#### Assigned task
In the listing below, find the line containing "Select the 3XL size row label" and the line containing "You are a computer-use agent. The image size is (204, 143).". Repeat exactly those two lines and every line between them, nothing more.

#### Task data
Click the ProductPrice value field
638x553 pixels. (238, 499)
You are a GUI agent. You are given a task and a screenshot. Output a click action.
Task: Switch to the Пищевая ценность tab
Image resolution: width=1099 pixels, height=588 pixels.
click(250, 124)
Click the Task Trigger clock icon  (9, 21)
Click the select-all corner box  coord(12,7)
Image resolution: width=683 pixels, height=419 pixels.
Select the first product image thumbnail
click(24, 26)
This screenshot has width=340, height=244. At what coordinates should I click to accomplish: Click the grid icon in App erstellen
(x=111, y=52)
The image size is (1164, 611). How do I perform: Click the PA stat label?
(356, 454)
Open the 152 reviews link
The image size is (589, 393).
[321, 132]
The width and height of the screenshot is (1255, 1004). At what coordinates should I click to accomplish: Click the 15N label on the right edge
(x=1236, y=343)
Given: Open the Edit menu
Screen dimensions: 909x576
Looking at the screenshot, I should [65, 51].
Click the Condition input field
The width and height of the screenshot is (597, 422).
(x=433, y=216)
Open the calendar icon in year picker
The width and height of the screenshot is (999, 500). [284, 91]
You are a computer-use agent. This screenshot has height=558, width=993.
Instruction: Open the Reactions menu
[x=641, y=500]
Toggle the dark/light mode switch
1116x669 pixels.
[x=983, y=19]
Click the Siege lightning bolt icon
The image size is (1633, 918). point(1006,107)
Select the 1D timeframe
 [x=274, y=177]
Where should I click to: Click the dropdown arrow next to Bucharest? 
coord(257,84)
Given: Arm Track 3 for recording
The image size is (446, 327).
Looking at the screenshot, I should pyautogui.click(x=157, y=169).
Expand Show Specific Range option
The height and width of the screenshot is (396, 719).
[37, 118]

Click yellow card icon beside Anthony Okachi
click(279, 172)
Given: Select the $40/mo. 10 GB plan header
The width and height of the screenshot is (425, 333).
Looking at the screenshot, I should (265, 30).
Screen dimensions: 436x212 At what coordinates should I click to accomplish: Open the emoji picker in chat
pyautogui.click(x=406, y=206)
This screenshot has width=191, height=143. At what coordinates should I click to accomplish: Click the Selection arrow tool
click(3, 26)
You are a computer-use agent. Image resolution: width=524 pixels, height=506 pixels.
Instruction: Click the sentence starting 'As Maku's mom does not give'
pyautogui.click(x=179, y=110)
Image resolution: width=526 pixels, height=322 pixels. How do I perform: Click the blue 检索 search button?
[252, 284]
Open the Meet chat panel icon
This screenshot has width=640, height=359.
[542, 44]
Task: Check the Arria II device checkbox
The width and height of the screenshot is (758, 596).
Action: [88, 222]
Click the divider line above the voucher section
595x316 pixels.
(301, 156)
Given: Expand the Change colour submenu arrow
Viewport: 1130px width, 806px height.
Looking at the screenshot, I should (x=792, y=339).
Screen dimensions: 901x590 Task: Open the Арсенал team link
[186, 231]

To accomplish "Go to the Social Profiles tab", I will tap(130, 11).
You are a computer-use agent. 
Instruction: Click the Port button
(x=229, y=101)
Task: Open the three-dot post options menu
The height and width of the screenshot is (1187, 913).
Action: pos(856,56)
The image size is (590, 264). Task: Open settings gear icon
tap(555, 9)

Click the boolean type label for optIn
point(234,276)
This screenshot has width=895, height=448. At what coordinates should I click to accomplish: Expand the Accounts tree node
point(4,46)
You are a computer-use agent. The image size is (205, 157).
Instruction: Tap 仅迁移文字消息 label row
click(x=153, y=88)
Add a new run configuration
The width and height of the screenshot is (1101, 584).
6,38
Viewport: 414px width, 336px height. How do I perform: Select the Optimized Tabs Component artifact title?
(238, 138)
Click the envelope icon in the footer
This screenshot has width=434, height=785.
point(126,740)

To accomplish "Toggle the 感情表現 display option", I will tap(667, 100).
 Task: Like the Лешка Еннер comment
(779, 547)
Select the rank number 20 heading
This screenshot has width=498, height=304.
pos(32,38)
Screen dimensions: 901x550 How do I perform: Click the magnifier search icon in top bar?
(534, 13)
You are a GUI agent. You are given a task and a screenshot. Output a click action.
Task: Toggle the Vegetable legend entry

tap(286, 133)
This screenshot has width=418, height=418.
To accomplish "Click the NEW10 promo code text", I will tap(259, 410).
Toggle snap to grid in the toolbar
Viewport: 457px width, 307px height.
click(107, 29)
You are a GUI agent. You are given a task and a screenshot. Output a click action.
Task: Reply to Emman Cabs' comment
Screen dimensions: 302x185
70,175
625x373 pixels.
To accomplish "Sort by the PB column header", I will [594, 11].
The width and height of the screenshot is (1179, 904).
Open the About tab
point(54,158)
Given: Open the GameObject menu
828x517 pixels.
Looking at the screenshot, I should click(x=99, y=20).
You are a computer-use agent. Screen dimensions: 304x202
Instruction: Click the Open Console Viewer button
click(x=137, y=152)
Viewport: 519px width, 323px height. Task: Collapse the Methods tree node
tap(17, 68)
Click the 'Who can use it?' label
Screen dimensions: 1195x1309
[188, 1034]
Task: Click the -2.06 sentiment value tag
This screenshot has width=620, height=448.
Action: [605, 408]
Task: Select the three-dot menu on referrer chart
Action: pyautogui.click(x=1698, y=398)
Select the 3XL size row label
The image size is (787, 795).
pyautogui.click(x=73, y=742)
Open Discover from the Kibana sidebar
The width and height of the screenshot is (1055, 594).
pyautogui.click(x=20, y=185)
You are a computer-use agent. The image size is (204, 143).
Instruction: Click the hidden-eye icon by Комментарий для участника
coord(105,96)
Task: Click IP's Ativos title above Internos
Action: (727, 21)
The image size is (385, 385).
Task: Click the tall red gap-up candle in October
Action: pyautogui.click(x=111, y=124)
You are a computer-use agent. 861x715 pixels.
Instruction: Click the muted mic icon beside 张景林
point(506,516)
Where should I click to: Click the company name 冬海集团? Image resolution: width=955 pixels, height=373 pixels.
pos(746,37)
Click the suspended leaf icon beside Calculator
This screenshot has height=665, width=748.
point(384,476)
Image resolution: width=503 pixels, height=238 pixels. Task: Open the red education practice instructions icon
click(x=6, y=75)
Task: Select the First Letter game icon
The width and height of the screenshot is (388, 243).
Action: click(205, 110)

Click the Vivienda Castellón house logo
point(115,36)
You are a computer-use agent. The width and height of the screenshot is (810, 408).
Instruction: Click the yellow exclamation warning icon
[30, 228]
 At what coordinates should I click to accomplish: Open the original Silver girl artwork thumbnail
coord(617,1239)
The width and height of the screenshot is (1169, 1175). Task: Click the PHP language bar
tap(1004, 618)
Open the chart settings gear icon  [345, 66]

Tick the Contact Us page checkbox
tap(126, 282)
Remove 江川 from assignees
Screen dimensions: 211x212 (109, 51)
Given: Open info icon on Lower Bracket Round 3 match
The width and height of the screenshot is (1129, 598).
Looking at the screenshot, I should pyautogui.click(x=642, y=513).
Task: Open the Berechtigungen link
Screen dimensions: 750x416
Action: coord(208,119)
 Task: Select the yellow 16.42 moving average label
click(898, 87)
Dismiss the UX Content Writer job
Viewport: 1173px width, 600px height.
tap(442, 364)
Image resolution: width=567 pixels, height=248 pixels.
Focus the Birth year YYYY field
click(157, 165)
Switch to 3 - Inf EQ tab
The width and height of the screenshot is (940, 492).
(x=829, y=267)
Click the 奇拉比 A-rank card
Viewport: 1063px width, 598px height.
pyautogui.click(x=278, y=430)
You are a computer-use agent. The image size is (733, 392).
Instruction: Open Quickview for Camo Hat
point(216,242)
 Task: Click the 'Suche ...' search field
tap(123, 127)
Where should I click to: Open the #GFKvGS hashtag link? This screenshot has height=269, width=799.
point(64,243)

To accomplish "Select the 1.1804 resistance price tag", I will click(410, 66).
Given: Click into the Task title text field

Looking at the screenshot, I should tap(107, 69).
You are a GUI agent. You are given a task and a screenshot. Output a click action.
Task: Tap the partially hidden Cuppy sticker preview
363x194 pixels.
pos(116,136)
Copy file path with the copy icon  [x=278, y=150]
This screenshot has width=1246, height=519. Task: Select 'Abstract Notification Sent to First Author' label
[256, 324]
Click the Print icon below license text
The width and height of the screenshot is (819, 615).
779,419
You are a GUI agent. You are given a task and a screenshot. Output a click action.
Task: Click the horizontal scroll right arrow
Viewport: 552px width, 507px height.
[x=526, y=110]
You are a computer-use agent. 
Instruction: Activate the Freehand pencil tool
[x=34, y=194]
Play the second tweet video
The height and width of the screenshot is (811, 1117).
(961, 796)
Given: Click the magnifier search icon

#### Answer section
Select the 3XL size row label
The image size is (787, 795).
pyautogui.click(x=73, y=742)
Open Discover from the Kibana sidebar
The width and height of the screenshot is (1055, 594).
pyautogui.click(x=20, y=185)
You are a computer-use agent. The image size is (204, 143).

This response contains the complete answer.